Commentary: Military justice reform compromise strikes fair balance between competing interests – By Brian L. Cox (Military Times) / December 13, 2021
With congressional leadership urging quick passage of the current House version of the National Defense Authorization Act with no further amendments, changes to the military justice system contained in the bill will likely become law. Although Senator Kirsten Gillibrand and other reform advocates have expressed severe dissatisfaction with the final outcome, the measures projected to be adopted by Congress represent a fair and practical compromise on a number of issues.
The most significant of these, of course, is authority to initiate (“prefer”) criminal charges for covered offenses and refer those offenses to court-martial. While Sen. Gillibrand continues to advocate for transferring this authority from commanders to military lawyers for most felony offenses, the change required in the NDAA is limited to “covered offenses” such as sexual assault, stalking, murder, and manslaughter.

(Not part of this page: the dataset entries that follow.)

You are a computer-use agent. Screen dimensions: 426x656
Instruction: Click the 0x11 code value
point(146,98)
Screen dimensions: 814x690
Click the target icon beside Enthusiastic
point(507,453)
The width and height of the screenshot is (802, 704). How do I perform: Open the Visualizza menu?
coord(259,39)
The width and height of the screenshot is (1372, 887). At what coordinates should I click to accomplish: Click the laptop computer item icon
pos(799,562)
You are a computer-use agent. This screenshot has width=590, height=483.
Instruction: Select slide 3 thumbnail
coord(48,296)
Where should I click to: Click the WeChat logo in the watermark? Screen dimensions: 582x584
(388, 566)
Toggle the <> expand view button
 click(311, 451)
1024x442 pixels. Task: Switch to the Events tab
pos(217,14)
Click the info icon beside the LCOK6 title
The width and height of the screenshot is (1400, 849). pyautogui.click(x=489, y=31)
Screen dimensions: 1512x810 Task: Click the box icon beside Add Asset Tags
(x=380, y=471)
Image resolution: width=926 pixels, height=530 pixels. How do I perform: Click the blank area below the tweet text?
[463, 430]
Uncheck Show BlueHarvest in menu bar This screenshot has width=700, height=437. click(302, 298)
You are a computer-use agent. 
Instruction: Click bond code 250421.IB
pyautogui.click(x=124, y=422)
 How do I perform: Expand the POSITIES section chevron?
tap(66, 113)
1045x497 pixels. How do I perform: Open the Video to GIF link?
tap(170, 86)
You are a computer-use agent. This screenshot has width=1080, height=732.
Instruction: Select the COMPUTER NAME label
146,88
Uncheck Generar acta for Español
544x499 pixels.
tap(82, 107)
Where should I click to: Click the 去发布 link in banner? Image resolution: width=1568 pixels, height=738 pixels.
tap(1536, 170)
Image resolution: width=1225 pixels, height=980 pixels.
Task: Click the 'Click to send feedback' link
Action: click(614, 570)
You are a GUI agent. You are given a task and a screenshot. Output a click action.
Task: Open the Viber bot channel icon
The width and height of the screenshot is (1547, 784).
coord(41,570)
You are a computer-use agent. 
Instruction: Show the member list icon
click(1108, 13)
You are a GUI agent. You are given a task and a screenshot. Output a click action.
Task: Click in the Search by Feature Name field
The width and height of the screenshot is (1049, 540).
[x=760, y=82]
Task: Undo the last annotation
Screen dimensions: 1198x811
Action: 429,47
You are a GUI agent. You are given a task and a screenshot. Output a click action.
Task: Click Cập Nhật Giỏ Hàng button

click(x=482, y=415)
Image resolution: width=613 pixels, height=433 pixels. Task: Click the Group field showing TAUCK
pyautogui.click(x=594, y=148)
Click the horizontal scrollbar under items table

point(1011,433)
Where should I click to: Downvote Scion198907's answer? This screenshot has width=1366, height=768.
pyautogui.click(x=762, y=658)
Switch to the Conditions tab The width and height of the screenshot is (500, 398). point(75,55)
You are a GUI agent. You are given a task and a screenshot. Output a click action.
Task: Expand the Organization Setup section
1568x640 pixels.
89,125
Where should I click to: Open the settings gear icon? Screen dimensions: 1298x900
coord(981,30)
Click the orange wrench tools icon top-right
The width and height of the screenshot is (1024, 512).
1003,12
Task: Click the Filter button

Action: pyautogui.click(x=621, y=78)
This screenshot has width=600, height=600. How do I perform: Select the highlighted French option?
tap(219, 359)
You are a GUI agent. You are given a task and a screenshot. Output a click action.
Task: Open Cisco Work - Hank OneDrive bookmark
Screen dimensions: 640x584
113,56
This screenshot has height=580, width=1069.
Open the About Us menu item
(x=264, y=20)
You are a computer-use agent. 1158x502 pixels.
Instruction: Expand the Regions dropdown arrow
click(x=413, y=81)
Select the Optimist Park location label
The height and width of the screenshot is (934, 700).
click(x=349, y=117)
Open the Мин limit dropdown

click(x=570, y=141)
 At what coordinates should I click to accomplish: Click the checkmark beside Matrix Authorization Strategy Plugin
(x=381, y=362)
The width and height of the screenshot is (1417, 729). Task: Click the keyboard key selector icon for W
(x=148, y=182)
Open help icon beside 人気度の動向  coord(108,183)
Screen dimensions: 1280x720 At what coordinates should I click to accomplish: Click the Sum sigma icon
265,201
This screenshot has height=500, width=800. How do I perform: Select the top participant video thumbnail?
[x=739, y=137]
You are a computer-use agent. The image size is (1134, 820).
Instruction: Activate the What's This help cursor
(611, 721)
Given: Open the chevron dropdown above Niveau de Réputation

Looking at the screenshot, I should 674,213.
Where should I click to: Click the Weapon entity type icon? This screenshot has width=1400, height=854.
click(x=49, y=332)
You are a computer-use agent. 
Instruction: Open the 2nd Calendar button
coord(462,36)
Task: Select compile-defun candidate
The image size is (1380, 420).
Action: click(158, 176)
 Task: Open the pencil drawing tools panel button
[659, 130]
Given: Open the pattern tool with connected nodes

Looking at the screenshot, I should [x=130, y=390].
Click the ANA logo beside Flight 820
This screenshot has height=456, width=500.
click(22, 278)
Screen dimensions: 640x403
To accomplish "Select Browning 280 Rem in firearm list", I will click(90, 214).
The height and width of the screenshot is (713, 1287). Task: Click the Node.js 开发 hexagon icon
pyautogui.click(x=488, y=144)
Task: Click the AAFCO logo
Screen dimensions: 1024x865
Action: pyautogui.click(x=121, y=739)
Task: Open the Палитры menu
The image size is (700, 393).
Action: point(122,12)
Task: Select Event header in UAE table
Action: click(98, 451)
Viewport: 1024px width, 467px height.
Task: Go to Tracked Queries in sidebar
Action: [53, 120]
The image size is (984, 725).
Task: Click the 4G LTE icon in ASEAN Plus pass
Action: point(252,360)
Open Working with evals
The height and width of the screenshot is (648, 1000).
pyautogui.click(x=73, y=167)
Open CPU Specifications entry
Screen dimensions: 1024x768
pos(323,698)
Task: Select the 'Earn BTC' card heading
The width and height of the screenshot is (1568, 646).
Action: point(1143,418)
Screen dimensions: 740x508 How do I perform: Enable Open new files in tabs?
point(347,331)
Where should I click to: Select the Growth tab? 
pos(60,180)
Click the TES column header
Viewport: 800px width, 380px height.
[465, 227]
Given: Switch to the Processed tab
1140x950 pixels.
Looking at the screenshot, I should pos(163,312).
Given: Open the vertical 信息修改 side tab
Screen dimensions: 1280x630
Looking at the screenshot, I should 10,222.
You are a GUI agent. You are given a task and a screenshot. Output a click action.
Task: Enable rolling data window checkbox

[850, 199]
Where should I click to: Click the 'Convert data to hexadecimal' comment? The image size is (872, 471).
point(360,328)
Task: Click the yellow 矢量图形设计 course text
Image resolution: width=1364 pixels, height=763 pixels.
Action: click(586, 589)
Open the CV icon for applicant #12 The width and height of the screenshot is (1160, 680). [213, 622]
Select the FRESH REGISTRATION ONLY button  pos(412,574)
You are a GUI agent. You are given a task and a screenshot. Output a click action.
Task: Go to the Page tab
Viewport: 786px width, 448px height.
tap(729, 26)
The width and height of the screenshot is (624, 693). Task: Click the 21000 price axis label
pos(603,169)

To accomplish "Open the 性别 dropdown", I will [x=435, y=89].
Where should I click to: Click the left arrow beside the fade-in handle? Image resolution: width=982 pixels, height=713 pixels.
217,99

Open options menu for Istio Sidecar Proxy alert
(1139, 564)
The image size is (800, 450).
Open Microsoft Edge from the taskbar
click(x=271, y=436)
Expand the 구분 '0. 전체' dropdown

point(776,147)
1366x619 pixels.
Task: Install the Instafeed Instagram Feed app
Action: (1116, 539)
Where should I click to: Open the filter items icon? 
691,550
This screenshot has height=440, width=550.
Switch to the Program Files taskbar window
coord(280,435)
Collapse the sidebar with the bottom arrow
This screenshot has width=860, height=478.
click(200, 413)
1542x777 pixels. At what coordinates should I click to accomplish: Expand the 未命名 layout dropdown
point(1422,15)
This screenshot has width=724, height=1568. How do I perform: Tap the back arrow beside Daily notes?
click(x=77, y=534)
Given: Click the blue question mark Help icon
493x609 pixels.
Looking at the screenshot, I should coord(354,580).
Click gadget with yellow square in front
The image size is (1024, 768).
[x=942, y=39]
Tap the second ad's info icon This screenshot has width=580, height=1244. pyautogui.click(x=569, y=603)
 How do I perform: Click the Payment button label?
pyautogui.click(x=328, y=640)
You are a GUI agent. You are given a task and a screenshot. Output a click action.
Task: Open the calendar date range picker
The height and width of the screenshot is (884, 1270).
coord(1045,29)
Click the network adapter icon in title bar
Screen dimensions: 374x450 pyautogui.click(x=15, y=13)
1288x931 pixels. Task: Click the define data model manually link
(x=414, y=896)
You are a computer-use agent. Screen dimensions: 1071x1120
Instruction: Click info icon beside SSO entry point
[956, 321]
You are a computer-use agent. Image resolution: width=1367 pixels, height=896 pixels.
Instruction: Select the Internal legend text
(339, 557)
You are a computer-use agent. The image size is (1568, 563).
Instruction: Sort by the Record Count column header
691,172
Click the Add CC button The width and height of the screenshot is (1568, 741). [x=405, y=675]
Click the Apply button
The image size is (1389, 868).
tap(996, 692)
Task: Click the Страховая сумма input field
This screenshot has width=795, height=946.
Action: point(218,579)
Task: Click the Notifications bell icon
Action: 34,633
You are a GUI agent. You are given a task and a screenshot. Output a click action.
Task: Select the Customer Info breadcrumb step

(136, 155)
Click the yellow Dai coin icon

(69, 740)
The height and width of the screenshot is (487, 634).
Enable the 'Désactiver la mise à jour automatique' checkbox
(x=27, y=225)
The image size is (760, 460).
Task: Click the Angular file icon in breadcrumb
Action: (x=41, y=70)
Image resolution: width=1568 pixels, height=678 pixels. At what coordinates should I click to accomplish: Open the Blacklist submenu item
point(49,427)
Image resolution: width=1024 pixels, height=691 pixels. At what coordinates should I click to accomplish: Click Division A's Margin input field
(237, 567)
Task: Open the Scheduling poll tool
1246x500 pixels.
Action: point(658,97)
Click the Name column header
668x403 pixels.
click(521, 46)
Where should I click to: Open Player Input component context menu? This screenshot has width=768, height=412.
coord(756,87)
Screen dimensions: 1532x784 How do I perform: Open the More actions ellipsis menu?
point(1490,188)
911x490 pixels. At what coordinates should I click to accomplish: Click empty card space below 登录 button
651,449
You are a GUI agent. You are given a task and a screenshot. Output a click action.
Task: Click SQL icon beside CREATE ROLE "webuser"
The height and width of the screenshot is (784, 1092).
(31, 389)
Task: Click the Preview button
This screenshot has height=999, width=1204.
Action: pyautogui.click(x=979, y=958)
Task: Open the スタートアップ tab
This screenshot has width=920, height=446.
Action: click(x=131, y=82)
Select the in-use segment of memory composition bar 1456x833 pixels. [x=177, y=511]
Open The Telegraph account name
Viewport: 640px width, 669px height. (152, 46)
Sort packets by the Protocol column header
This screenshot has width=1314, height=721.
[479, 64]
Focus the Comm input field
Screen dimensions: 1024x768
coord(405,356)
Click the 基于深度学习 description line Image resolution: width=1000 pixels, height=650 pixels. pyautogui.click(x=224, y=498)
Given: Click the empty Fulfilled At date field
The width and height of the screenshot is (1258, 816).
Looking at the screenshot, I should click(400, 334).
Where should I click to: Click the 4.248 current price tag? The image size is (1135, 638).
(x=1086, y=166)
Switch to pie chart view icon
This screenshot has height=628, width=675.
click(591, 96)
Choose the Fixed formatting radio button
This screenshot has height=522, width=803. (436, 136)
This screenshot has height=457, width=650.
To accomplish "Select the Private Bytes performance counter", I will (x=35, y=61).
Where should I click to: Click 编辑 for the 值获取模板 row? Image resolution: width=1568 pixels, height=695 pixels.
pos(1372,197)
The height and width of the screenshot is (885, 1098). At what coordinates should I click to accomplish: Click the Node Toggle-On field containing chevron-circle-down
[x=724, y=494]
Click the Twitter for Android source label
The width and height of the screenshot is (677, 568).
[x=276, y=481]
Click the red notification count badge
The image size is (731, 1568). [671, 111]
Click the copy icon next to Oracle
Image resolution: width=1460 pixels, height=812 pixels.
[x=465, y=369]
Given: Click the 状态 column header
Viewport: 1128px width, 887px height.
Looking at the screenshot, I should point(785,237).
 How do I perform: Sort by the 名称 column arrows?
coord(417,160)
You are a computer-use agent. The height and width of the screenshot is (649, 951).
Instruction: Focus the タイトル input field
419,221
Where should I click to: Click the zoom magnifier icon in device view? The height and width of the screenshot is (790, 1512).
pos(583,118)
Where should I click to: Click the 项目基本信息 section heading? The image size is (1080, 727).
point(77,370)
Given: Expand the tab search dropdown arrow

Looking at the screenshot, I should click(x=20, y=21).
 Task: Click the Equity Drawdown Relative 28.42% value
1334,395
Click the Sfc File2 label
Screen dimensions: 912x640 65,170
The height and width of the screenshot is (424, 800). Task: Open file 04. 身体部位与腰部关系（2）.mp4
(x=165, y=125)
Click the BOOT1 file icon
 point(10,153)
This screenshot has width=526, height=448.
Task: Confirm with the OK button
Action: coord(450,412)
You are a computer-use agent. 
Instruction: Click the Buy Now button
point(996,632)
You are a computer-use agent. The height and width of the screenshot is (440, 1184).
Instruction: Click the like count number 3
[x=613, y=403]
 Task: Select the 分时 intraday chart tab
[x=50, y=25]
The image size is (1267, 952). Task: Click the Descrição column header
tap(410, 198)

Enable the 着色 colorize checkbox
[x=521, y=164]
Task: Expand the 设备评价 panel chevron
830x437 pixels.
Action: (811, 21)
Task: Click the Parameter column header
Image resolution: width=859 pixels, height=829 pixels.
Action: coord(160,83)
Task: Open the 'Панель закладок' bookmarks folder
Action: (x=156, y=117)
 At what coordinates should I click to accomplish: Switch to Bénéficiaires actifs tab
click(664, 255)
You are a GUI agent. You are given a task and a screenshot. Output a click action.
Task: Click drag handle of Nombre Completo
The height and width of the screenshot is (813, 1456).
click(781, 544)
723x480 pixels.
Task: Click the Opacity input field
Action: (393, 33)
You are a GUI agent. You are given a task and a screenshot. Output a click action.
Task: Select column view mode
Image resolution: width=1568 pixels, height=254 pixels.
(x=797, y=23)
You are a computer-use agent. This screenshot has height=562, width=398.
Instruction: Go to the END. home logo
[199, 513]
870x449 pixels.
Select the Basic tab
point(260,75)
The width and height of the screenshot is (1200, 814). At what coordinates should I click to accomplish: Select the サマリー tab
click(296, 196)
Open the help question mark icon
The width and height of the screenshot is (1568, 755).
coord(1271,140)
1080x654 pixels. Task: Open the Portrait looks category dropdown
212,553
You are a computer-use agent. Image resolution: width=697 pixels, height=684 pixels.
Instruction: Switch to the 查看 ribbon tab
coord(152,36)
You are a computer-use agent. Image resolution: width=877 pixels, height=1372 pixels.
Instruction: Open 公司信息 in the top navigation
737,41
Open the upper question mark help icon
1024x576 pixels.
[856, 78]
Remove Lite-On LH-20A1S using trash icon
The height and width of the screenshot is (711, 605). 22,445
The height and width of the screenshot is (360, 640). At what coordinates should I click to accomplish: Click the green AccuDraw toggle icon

Sen. Gillibrand has warned against this more limited scope of offenses, asserting that it would create “pink courts” that would “marginalize” female service members and make a “mockery of the entire criminal justice system.” Aside from the offensiveness of deliberately selecting gendered language to condemn a reform measure with which she disagrees, this inflammatory description by Sen. Gillibrand represents a fundamental mischaracterization of the military justice system.